For instance, in GDAL there's a whole RFC for dealing with issues related to pixel corners versus pixel centers!
"Traditionally GDAL has treated this flag as having no relevance to the georeferencing of the image despite disputes from a variety of other software developers and data producers. This was based on the authors interpretation of something said once by the GeoTIFF author. However, a recent review of section [section 126.96.36.199] of the GeoTIFF specificaiton has made it clear that GDAL behavior is incorrect and that PixelIsPoint georeferencing needs to be offset by a half a pixel when transformed to the GDAL georeferencing model."
When dealing with cameras, the central point us rarely h/2,w/2. So you're really dealing with two sets of coordinates, camera coordinates and sensor coordinates, that need to be converted between.

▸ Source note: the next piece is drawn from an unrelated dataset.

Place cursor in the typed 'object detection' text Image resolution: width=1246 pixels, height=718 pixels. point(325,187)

Integer coordinates are convenient for accessing the sensor pixels, and the camera-to-sensor space transform should theoretically include for the 0.5,0.5 offset. However, getting a calibration within 0.5 pixels accuracy is going to be hard to begin with.
So, for example, if you’re scaling an image up by 10× with bilinear interpolation, and you need to figure out what to store at address (7, 23) in the output framebuffer, you should convert that to continuous coordinates (7.5, 23.5), scale these continuous coordinates down to (0.75, 2.35), and use that to take the appropriate weighted average of the surrounding input pixels centered at (0.5, 1.5), (1.5, 1.5), (0.5, 2.5), and (1.5, 2.5), which are located at address (0, 1), (1, 1), (0, 2), and (1, 2) in the input framebuffer. The result will be different and visually more correct than if you had done the computation without taking the (0.5, 0.5) offset into account. In this case the naive computation would instead give you a combination of the pixels at (0, 2), (1, 2), (0, 3), and (1, 3) in the input framebuffer, and the result would appear to be shifted by a subpixel offset. This was essentially the cause of a GIMP bug that I reported in 2009: https://bugzilla.gnome.org/show_bug.cgi?id=592628.

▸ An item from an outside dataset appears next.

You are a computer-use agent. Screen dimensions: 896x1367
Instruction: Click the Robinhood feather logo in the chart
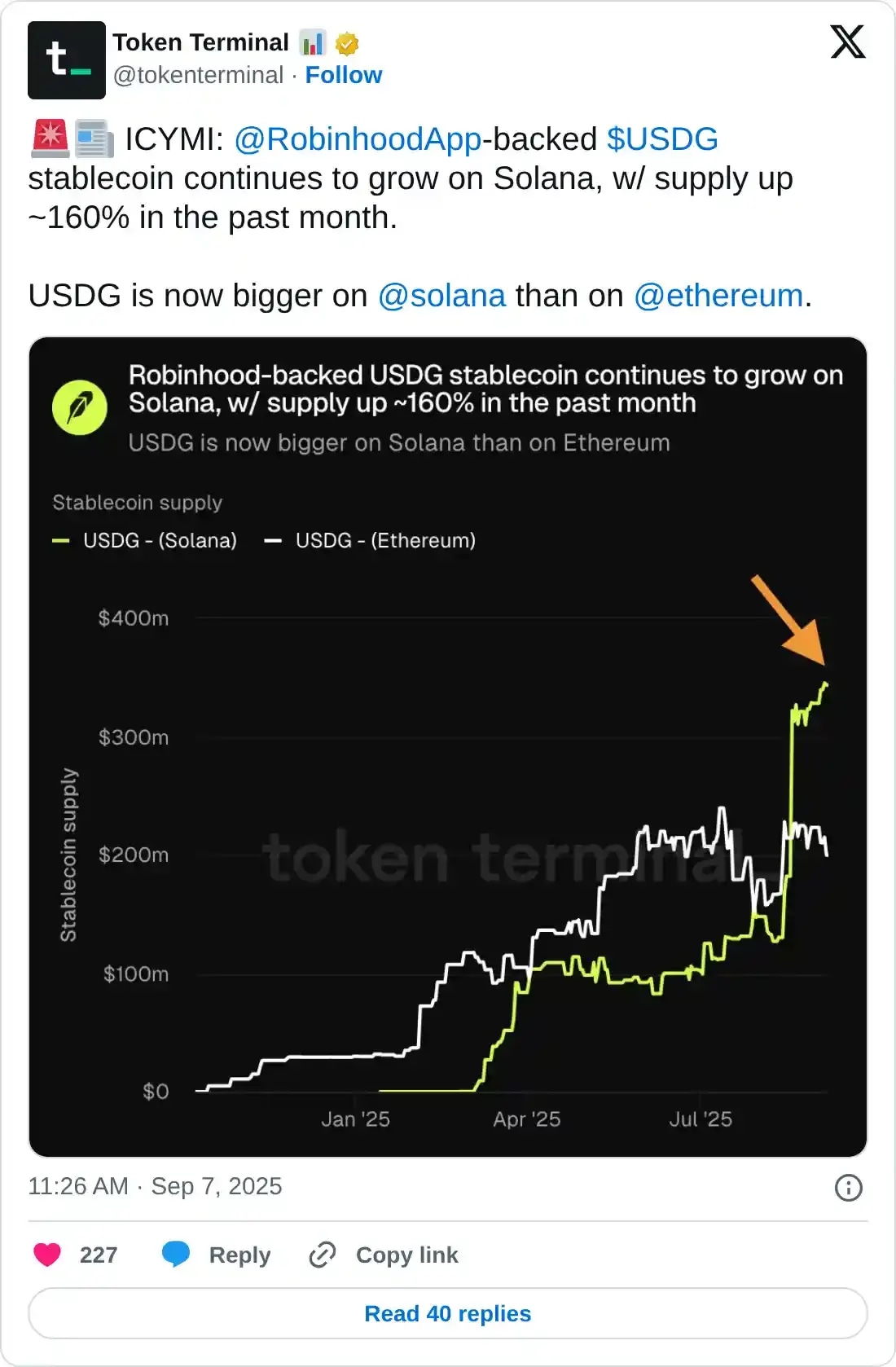[x=79, y=407]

Otherwise, you're shifting the image around every time you reconstruct. This causes errors and can be very hard to reason about.

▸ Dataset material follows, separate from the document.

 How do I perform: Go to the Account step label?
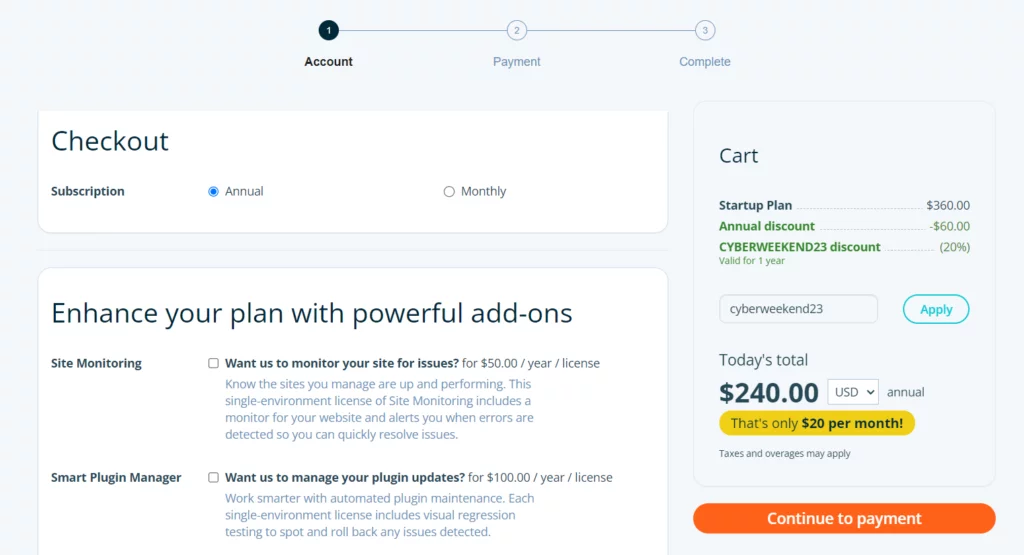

But what I also miss from the article: shouldn't the range of a pixel be -0.5,-0.5 to 0.5,0.5?
If you translate a pixel, to for example a LED on a screen, it makes more sense that it's location is the center of the LED.
I have mixed feelings about this memo. It's right about practical aspects of resampling filters, but tries too hard to justify that with sampling theory. For example, pixel-aligned sharp edges exist and are meaningful in images, unlike perfectly square waves in sampling theory.
Still lots of operations on image can be stated in terms of convolution (or a regularized inverse of it) so it's not like Fourier analysis is entirely useless.
Even if you were somehow able to create a perfect lens, you would not be able to create a perfectly sharp edge with real world objects.
Sometimes, pixels really are little squares. Not always, but not never, either.
It's not a question of the representation, it's a question of quanta. Pixels are data, the little squares are the artifacts your LCD eventually produces with the help of that data.
In any case, that is an extreme edge case of software renderers that doesn't even come close to a significant part of 2D graphics in real life. Indeed, most 2D graphics is really flat 3D graphics done using GPU routines and does not the work that way. I know that some extreme edge cases do use coverage based rasterization, but :
>You need anti-aliasing for the behaviour you are describing, which very rarely works the way you describe
This is a case of anti-aliasing (read the title of the article) and is extremely rarely used. It's essentially irrelevant when discussing how graphics work in real life.
I really cannot overstate just how rarely software rasterizers are used for interactive graphics in 2020, coverage based rasterizers are an even smaller subset of that. It really makes a ton more sense to use a GPU rasterizer and use MSAA or oversample the whole image.
Yes, MSAA 16x is incredibly expensive on mobile devices, and it provides a worse result than a coverage based approach. But MSAA 16x is done by an asic, and is simpler than coverage based AA. It is not even close in performance. A GPU ROP trounces any programmable compute unit as far as performance, it's not even closed. It is done by pecialized, in silico hardware. And in practice MSAA 8x is more than good enough, especially on mobile devices. You certainly will not notice a difference on a phone with a density of 563 dpi between MSAA 4x and 8x, let alone 16x and coverage based.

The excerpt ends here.